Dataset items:
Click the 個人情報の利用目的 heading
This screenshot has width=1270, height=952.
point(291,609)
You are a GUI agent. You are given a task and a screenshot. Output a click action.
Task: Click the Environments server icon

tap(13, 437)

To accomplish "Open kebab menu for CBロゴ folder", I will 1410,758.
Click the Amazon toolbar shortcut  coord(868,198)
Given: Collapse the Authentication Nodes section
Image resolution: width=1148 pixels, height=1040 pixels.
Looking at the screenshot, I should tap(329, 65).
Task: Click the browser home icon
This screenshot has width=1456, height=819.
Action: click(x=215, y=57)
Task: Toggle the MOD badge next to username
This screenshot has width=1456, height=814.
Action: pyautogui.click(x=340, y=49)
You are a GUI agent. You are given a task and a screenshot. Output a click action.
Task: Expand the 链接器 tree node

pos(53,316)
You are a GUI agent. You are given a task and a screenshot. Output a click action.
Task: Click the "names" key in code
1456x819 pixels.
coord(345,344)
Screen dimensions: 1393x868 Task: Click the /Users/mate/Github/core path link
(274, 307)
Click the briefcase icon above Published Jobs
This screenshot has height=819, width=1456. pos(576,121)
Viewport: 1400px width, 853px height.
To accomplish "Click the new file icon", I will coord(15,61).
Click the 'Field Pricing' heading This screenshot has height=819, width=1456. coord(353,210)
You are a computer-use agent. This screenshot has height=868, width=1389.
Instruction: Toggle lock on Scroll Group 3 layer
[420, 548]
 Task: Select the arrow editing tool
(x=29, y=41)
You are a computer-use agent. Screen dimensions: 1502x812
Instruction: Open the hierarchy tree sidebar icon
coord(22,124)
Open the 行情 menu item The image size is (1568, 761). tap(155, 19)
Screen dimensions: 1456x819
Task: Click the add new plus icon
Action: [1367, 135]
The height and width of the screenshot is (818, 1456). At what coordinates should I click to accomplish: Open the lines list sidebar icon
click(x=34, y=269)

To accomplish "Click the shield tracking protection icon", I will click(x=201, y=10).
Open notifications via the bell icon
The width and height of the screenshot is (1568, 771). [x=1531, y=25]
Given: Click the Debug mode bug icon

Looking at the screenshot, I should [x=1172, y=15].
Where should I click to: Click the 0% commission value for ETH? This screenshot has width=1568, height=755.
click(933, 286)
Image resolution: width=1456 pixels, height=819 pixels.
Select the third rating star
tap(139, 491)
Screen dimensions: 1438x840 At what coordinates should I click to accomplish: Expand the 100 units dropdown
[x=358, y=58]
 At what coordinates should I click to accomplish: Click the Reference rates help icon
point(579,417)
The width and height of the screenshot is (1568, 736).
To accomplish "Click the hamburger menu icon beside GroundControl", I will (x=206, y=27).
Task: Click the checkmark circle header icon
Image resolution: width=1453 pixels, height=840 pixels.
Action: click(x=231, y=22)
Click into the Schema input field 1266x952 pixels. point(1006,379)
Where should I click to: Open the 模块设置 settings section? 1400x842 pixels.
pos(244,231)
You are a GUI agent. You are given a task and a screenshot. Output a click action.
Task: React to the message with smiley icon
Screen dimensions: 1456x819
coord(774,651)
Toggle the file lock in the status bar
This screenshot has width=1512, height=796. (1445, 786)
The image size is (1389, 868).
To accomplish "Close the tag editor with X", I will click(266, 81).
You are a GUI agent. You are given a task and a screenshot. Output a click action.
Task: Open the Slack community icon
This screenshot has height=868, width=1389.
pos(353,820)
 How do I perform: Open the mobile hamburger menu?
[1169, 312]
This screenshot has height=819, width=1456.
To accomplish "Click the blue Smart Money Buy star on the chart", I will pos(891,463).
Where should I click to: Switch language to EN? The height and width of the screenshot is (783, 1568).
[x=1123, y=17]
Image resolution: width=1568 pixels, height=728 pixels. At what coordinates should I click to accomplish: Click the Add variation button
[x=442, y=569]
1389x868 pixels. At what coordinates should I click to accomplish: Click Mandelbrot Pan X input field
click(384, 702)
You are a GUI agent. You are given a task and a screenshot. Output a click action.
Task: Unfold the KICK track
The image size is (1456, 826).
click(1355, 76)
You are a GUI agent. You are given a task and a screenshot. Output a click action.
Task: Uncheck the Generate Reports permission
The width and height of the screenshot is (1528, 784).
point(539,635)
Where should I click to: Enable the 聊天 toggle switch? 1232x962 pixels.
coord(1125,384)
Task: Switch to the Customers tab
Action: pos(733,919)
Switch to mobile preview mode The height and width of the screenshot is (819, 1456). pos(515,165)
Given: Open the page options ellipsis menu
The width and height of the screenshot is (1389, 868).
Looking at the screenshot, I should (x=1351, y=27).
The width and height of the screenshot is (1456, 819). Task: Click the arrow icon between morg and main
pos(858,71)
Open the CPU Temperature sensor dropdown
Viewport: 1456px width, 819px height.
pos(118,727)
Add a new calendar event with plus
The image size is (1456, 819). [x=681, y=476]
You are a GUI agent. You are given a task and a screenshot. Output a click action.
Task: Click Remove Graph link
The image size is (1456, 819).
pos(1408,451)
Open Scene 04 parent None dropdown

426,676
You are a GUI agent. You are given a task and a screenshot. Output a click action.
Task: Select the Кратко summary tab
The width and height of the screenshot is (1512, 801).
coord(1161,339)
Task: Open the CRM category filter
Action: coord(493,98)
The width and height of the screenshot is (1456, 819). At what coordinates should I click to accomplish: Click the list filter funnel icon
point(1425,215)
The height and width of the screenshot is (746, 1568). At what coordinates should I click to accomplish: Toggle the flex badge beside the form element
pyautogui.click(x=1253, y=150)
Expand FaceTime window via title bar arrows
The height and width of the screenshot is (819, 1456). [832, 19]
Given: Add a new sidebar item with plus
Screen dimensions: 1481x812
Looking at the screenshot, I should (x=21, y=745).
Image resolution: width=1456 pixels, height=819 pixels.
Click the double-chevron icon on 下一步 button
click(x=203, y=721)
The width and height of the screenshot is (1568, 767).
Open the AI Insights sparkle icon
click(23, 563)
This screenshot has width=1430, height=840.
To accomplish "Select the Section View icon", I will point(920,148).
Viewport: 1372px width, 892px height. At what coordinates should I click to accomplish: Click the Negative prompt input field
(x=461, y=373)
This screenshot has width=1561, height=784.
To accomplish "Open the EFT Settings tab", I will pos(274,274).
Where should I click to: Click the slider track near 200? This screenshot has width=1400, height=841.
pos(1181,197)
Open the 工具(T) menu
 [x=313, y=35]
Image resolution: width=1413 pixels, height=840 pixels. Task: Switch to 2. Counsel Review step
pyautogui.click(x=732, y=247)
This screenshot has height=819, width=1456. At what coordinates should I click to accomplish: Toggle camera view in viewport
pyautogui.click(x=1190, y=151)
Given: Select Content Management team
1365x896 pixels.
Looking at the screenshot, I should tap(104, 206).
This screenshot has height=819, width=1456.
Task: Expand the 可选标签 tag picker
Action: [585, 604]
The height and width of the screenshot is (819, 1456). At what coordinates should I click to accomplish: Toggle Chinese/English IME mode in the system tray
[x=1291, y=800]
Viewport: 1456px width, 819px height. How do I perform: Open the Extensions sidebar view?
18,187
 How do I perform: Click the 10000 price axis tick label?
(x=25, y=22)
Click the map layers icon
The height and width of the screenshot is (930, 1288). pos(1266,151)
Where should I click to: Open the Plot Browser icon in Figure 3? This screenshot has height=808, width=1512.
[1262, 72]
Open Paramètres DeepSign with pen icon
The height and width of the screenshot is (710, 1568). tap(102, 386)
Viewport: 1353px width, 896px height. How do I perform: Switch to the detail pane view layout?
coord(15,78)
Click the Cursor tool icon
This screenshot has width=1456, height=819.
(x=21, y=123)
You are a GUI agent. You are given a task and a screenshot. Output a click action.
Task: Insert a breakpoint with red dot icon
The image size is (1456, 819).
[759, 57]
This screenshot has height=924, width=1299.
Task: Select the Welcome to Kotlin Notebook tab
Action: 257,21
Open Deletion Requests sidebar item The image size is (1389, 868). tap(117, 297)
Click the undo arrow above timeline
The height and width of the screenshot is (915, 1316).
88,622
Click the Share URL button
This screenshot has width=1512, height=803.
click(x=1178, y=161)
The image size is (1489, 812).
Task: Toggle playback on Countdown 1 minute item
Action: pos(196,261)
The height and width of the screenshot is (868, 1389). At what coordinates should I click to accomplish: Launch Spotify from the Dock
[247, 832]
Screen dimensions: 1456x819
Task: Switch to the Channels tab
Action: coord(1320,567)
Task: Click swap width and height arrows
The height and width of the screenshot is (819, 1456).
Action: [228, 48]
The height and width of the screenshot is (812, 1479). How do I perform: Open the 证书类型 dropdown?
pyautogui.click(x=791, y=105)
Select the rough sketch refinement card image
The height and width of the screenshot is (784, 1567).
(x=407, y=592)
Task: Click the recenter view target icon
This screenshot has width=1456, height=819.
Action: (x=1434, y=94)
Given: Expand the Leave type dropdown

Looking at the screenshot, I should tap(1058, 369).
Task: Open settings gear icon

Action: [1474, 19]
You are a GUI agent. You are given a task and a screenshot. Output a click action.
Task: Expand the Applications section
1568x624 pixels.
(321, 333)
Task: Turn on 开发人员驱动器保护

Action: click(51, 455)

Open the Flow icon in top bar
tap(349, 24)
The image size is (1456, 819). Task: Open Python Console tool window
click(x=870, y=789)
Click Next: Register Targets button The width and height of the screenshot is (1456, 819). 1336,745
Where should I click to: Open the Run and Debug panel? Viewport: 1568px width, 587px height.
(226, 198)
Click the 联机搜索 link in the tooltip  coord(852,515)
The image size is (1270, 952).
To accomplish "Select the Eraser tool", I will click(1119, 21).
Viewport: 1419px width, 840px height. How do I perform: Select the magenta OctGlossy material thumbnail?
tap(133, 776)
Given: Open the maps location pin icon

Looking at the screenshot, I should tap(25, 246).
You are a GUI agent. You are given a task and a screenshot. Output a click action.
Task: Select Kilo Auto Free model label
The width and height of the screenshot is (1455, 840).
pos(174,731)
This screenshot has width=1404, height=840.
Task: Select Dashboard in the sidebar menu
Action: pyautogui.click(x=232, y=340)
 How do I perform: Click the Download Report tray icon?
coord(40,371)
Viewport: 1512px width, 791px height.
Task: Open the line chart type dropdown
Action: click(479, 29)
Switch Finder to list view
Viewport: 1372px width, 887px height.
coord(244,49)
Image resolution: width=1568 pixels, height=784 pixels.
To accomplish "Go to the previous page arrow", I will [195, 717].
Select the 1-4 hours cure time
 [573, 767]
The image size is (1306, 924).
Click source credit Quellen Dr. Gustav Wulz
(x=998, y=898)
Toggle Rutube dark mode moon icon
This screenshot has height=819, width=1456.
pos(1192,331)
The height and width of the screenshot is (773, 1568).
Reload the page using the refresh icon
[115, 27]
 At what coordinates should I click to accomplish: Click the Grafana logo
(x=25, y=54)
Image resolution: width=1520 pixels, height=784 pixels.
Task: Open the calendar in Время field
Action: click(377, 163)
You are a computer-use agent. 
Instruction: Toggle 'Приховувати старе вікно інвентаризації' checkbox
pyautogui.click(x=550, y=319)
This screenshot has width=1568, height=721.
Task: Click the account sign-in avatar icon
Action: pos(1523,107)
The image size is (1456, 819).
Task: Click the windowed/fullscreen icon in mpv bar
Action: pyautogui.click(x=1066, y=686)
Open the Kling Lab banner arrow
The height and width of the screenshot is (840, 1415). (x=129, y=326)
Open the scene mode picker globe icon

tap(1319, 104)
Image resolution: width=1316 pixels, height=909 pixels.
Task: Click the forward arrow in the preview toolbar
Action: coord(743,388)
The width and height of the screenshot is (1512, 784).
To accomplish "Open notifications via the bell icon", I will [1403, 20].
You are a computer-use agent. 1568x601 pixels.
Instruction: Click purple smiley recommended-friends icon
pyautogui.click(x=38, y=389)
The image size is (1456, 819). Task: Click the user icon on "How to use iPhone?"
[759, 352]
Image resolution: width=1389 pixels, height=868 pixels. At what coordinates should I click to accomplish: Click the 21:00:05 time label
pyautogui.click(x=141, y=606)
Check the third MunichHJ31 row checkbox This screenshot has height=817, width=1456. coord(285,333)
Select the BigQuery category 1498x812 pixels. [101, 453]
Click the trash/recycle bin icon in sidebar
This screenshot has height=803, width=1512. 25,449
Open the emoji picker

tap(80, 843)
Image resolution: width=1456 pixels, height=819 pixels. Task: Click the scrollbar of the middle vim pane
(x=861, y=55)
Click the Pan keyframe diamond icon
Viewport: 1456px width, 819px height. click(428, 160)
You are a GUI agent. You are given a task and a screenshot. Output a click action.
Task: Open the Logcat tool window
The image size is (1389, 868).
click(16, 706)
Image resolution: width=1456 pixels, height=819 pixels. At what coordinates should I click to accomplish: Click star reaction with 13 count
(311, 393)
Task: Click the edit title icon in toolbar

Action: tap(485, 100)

■ WHAT IS BEING ASKED
The answer must be every line of the data that holds the word "computer".

■ ANSWER FOR THE TASK
You are a computer-use agent. This screenshot has height=868, width=1389.
You are a computer-use agent. Screen dimensions: 1502x812
You are a computer-use agent. 
You are a computer-use agent. 1568x601 pixels.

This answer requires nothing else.